PAGE:
-- BEGIN --
How to measure a voltage  without going to the lab
This is work in collaboration with 
 Dirk van der Marel.
 
The figure above with its caption, from 
 
arXiv:2201.11883v1, shows what is claimed to be a "Measured voltage"
MV(T) for CSH, or "carbonaceous sulfur hydride", a material reported to be a room temperature superconductor in
 
Nature 586,  373 (2020).
The "Measured voltage" (red curve)  changes rapidly between the vertical dotted lines, supposedly indicating a
"superconducting transition". The blue curve labeled 
UDB1(T) is claimed to be a "user defined background" which, in the
 transition region  between the vertical dotted lines, is 
supposedly independent of MV(T), 
since only the "profile of the regions highlighted in blue" in the left panel were "used as part of the UDB1", as the Fig. caption explains.
-- END --
AVAILABLE DATA:
-- BEGIN --
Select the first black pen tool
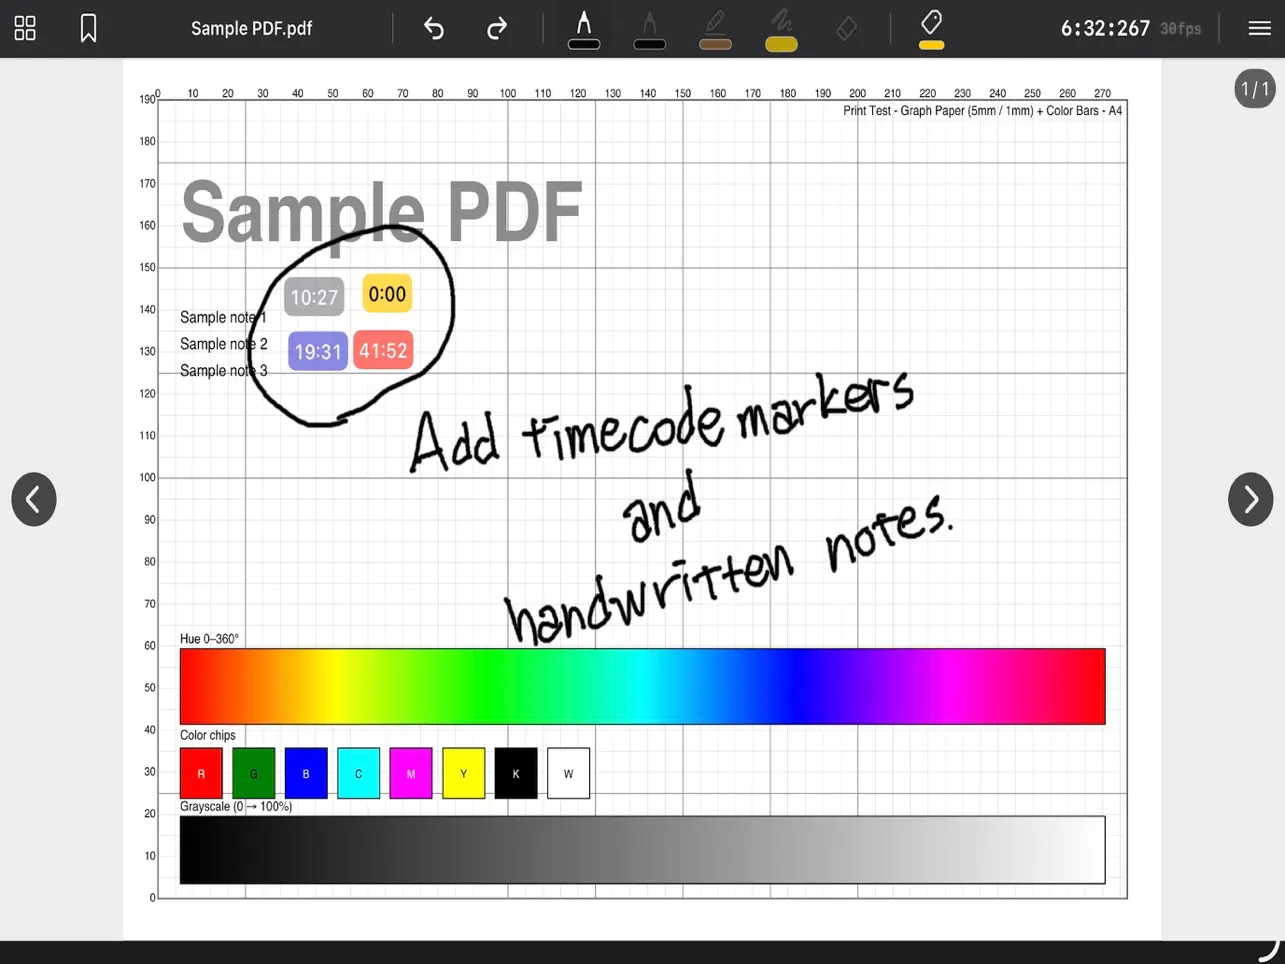(x=584, y=29)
-- END --
CHALLENGES:
A) In the passage on carbonaceous sulfur hydride, what is the blue curve labeled UDB1(T) claimed to be?
B) Duplicate the part of the passage on carbonaceous sulfur hydride starting with "arXiv:2201.11883v1, shows what" and going on through "Fig. caption explains.".
The data have no connection to the passage on carbonaceous sulfur hydride.

SET OF ANSWERS:
A) It is claimed to be a "user defined background."

B)
arXiv:2201.11883v1, shows what is claimed to be a "Measured voltage"
MV(T) for CSH, or "carbonaceous sulfur hydride", a material reported to be a room temperature superconductor in
 
Nature 586,  373 (2020).
The "Measured voltage" (red curve)  changes rapidly between the vertical dotted lines, supposedly indicating a
"superconducting transition". The blue curve labeled 
UDB1(T) is claimed to be a "user defined background" which, in the
 transition region  between the vertical dotted lines, is 
supposedly independent of MV(T), 
since only the "profile of the regions highlighted in blue" in the left panel were "used as part of the UDB1", as the Fig. caption explains.